** Opening MATERIAL PROVIDED block **

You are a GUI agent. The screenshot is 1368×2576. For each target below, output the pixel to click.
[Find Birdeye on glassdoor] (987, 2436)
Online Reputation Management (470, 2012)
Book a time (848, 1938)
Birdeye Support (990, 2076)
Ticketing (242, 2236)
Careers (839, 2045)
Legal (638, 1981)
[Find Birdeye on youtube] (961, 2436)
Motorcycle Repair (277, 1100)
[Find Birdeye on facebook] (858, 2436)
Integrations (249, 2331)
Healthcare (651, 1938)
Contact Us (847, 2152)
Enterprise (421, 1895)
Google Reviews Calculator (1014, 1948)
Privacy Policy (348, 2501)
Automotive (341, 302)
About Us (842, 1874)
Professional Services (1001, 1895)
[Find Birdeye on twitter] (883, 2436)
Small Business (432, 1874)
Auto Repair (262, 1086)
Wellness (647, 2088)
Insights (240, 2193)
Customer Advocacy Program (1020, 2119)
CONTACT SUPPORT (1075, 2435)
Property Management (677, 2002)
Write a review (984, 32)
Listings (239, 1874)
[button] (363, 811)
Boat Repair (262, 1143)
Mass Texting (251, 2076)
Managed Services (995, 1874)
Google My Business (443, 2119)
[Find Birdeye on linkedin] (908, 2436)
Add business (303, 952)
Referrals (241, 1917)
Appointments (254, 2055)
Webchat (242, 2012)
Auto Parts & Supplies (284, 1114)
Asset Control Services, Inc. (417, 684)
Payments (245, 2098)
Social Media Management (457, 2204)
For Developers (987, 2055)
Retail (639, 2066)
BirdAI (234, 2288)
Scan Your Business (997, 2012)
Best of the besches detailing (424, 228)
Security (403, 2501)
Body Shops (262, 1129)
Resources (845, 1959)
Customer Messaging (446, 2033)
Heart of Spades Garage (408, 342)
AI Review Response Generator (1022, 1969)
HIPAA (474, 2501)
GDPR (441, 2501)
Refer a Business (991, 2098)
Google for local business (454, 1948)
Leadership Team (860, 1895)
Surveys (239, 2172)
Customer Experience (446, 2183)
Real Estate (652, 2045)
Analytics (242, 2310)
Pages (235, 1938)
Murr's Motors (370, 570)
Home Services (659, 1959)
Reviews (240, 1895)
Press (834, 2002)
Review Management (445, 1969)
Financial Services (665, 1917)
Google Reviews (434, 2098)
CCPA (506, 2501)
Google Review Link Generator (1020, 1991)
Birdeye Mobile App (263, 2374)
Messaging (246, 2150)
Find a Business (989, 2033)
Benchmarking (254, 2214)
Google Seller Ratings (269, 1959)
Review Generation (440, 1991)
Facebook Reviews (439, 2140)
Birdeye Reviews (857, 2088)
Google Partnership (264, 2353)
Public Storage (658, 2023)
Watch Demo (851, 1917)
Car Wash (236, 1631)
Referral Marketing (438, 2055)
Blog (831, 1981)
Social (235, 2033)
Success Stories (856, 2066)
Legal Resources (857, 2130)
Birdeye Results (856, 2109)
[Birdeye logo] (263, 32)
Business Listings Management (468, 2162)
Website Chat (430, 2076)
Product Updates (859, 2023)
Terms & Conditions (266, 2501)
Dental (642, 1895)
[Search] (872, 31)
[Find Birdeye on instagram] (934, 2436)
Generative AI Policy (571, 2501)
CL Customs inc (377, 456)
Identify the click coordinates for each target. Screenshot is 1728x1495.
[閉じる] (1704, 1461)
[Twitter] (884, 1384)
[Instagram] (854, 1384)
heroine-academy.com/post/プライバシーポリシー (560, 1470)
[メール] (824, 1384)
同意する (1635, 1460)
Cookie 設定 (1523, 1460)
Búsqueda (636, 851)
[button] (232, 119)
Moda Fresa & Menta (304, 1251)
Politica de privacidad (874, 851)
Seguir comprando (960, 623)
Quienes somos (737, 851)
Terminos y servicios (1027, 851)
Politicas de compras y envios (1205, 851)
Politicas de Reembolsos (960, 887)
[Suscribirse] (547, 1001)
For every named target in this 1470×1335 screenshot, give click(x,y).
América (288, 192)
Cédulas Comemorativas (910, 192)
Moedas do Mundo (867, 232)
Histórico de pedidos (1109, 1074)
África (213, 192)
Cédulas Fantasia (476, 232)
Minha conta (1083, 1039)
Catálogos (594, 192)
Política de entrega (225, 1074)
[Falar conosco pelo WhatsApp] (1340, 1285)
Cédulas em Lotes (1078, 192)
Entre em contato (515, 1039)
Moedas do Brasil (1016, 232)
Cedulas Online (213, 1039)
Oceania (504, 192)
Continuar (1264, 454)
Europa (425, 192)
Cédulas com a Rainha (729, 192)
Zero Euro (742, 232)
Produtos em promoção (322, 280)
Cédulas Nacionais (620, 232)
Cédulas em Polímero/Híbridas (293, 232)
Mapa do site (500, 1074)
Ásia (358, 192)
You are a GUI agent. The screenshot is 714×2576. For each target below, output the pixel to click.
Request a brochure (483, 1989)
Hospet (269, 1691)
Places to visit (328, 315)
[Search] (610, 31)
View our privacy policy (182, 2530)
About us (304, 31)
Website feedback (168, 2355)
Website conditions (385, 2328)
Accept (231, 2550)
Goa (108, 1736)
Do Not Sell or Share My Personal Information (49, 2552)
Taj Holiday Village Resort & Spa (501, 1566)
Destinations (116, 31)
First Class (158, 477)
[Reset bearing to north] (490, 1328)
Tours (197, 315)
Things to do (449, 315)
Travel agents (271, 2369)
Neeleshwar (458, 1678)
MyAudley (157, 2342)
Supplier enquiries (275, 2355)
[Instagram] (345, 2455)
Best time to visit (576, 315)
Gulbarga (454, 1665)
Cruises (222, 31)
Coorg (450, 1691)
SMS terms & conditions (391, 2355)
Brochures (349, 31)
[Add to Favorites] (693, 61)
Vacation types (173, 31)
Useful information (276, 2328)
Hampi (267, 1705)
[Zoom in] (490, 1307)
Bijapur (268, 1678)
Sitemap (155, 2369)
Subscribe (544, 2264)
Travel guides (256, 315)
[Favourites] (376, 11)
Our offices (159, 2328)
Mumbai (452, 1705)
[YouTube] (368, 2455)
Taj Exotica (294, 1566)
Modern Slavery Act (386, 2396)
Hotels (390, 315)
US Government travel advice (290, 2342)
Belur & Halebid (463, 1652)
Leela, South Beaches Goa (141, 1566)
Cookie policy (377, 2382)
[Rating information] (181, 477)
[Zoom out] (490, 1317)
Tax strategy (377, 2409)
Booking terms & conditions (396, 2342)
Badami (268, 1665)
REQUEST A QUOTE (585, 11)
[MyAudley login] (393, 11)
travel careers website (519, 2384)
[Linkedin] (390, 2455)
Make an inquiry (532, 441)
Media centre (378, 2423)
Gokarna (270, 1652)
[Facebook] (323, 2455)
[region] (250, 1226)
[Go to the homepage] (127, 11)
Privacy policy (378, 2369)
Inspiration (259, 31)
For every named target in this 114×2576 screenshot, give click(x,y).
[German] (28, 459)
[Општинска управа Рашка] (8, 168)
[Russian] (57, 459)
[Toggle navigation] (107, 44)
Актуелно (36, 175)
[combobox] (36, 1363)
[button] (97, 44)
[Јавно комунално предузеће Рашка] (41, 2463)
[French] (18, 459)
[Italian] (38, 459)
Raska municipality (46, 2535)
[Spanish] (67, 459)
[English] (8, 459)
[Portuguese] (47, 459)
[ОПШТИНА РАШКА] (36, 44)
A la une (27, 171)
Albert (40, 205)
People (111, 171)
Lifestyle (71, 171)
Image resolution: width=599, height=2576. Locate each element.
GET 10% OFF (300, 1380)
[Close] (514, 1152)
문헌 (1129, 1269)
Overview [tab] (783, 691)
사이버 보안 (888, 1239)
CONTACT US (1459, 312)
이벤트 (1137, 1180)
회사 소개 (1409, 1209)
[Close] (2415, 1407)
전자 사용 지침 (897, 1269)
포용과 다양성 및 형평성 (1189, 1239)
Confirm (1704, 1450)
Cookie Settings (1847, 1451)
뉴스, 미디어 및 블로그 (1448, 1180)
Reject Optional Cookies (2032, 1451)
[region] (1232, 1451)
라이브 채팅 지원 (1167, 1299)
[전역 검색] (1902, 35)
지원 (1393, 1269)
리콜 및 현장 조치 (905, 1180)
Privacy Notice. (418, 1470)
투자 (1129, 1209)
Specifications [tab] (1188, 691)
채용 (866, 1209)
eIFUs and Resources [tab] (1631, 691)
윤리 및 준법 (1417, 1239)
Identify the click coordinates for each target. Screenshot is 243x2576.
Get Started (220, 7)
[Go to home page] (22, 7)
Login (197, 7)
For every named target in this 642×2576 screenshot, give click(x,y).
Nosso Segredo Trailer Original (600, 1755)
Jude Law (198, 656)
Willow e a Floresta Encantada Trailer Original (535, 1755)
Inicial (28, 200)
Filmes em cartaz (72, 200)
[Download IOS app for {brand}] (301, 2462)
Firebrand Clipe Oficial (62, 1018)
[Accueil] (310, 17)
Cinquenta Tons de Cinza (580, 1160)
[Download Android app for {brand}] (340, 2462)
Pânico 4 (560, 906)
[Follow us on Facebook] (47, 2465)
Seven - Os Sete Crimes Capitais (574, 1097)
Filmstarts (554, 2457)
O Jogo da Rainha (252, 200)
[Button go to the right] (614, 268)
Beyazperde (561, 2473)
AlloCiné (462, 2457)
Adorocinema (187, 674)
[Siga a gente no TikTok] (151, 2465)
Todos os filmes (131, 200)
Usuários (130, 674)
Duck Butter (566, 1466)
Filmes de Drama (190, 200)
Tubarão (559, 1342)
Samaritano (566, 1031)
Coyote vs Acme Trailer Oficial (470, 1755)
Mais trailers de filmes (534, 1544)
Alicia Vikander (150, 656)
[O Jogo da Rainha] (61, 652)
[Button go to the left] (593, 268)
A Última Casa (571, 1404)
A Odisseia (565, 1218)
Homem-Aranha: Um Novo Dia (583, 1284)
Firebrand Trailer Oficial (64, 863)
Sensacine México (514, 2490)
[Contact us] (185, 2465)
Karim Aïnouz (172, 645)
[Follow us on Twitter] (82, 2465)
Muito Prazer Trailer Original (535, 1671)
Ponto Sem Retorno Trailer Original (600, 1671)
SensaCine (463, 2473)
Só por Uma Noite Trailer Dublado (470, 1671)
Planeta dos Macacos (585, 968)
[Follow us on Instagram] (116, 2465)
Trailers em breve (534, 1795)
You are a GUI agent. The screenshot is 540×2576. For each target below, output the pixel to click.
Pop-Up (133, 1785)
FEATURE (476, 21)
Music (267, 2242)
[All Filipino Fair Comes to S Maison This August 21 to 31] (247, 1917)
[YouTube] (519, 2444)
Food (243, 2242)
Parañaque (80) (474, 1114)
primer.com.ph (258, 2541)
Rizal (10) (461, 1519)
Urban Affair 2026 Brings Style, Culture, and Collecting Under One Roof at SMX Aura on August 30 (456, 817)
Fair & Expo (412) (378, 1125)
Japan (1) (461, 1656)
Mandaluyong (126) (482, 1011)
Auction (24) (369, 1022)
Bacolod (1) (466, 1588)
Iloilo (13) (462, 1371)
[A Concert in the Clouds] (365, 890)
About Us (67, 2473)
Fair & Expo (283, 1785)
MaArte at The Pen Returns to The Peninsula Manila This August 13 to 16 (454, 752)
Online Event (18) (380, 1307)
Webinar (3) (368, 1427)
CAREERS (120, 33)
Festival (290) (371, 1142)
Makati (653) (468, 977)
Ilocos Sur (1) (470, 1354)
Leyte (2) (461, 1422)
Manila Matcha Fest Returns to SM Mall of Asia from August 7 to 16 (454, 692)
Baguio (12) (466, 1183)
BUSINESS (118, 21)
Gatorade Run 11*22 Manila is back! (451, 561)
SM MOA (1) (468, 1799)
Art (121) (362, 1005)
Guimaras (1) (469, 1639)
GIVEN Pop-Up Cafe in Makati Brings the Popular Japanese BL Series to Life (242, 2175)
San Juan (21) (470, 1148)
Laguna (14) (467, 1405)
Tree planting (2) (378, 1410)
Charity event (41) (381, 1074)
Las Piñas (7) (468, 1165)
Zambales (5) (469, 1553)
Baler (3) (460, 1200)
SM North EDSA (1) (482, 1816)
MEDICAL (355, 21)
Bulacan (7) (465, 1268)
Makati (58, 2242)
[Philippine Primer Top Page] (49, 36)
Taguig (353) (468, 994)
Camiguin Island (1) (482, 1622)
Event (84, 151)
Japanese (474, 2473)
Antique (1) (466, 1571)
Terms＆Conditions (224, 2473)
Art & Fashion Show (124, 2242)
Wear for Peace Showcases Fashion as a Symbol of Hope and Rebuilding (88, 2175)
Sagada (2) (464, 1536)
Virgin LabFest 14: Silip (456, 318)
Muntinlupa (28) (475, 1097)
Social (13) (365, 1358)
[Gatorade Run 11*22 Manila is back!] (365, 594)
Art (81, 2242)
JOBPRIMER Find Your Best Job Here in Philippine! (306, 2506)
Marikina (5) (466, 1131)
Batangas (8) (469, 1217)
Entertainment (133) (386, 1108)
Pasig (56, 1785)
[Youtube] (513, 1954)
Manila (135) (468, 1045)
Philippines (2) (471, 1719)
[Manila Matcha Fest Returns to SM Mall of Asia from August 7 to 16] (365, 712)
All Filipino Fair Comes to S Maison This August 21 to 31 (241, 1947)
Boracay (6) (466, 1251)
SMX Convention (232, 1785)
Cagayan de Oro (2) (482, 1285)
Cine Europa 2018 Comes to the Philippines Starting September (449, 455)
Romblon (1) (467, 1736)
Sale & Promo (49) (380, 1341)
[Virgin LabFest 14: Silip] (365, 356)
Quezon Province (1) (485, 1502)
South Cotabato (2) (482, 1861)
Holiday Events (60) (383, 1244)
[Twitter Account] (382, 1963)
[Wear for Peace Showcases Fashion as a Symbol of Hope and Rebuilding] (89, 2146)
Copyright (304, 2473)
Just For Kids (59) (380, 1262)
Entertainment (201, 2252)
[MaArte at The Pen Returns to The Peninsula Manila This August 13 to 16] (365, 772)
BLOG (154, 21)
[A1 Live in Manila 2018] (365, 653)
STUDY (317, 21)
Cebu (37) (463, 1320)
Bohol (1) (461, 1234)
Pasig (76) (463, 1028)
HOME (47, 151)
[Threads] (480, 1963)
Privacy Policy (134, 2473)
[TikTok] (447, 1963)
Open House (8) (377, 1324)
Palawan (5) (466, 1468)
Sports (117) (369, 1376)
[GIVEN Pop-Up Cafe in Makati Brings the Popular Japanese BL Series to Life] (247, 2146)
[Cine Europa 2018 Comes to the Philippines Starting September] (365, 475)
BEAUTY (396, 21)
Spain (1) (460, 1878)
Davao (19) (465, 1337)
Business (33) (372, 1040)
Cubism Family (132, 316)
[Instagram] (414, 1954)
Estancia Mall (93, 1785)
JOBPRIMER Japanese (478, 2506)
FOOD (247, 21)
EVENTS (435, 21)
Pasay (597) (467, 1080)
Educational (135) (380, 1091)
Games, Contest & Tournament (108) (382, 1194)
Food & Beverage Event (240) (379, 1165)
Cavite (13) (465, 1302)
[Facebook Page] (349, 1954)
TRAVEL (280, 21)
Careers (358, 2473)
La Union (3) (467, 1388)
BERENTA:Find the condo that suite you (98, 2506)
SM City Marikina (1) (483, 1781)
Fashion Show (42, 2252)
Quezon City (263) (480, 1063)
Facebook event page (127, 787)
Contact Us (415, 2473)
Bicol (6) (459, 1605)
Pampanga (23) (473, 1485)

** Closing MATERIAL PROVIDED block **

Set down exactly the lines of the data above, beginning with the line that has "[O Jogo da Rainha] (61, 652)" and ending with the line that has "Ilocos Sur (1) (470, 1354)", and no others.

[O Jogo da Rainha] (61, 652)
[Button go to the left] (593, 268)
A Última Casa (571, 1404)
A Odisseia (565, 1218)
Homem-Aranha: Um Novo Dia (583, 1284)
Firebrand Trailer Oficial (64, 863)
Sensacine México (514, 2490)
[Contact us] (185, 2465)
Karim Aïnouz (172, 645)
[Follow us on Twitter] (82, 2465)
Muito Prazer Trailer Original (535, 1671)
Ponto Sem Retorno Trailer Original (600, 1671)
SensaCine (463, 2473)
Só por Uma Noite Trailer Dublado (470, 1671)
Planeta dos Macacos (585, 968)
[Follow us on Instagram] (116, 2465)
Trailers em breve (534, 1795)
You are a GUI agent. The screenshot is 540×2576. For each target below, output the pixel to click.
Pop-Up (133, 1785)
FEATURE (476, 21)
Music (267, 2242)
[All Filipino Fair Comes to S Maison This August 21 to 31] (247, 1917)
[YouTube] (519, 2444)
Food (243, 2242)
Parañaque (80) (474, 1114)
primer.com.ph (258, 2541)
Rizal (10) (461, 1519)
Urban Affair 2026 Brings Style, Culture, and Collecting Under One Roof at SMX Aura on August 30 (456, 817)
Fair & Expo (412) (378, 1125)
Japan (1) (461, 1656)
Mandaluyong (126) (482, 1011)
Auction (24) (369, 1022)
Bacolod (1) (466, 1588)
Iloilo (13) (462, 1371)
[A Concert in the Clouds] (365, 890)
About Us (67, 2473)
Fair & Expo (283, 1785)
MaArte at The Pen Returns to The Peninsula Manila This August 13 to 16 (454, 752)
Online Event (18) (380, 1307)
Webinar (3) (368, 1427)
CAREERS (120, 33)
Festival (290) (371, 1142)
Makati (653) (468, 977)
Ilocos Sur (1) (470, 1354)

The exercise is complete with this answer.